The β1 domain of protein G can replace the chorismate mutase domain of the T-protein

T-protein is composed of chorismate mutase (AroQT) fused to the N-terminus of prephenate dehydrogenase (TyrA). Here, we report the replacement of AroQT with the β1-domain of protein G (Gβ1). The TyrA domain shows a strong dehydrogenase activity within the context of this fusion, and our data indicate that Gβ1-TyrA folds into a dimeric conformation. Amino acid substitutions in the Gβ1 domain of Gβ1-TyrA identified residues involved in stabilizing the TyrA dimeric conformation. Gβ1 substitutions in the N-terminal β-hairpin eliminated Gβ1-TyrA expression, whereas Gβ1-TyrA tolerated Gβ1 substitutions in the C-terminal β-hairpin and in the α-helix. All of the characterized variants folded into a dimeric conformation. The importance of the β2-strand in forming a Gβ1 homo-dimerization interface explains the relevance of the first-β-hairpin in stabilizing the dimeric TyrA protein.
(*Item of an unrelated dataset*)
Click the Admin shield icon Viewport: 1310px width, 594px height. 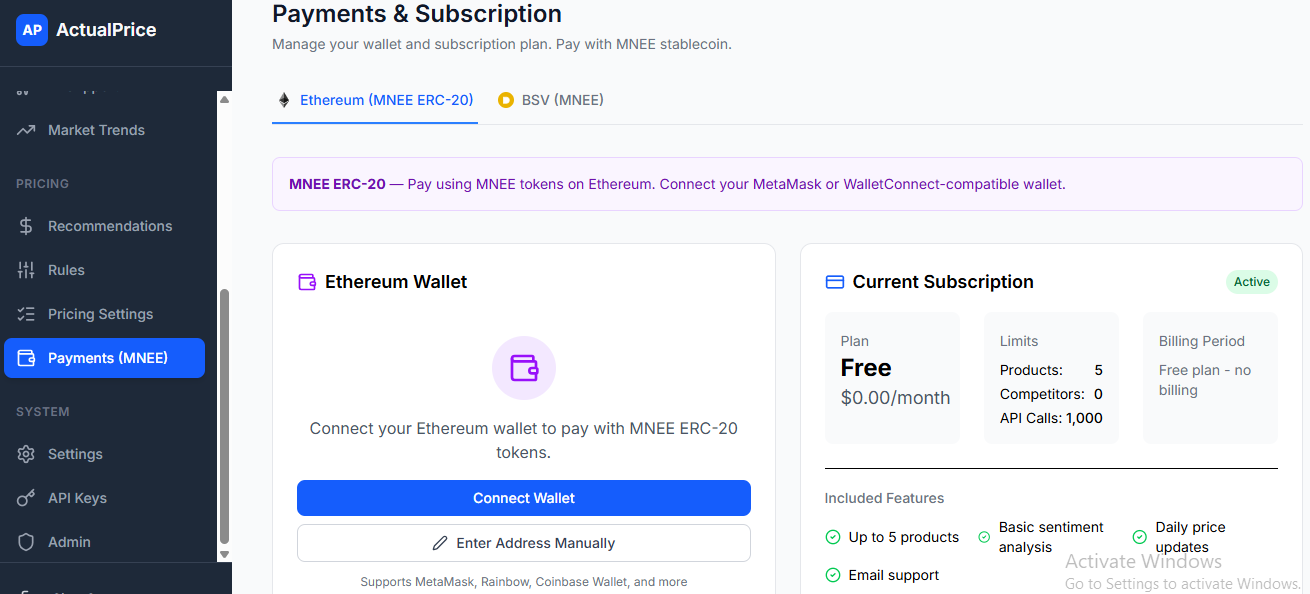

► Gβ1 can replace AroQT in the T-protein. ► AroQT/TyrA specific-contact interface is not important to maintain a functional T-protein. ► Gβ1 N-terminal β-hairpin residues are important to maintain Gβ1-TyrA expression. ► Gβ1-TyrA expression tolerates substitutions at the C-terminal β-hairpin of the Gβ1 domain. ► The different Gβ1-TyrA protein variants fold in a dimeric conformation.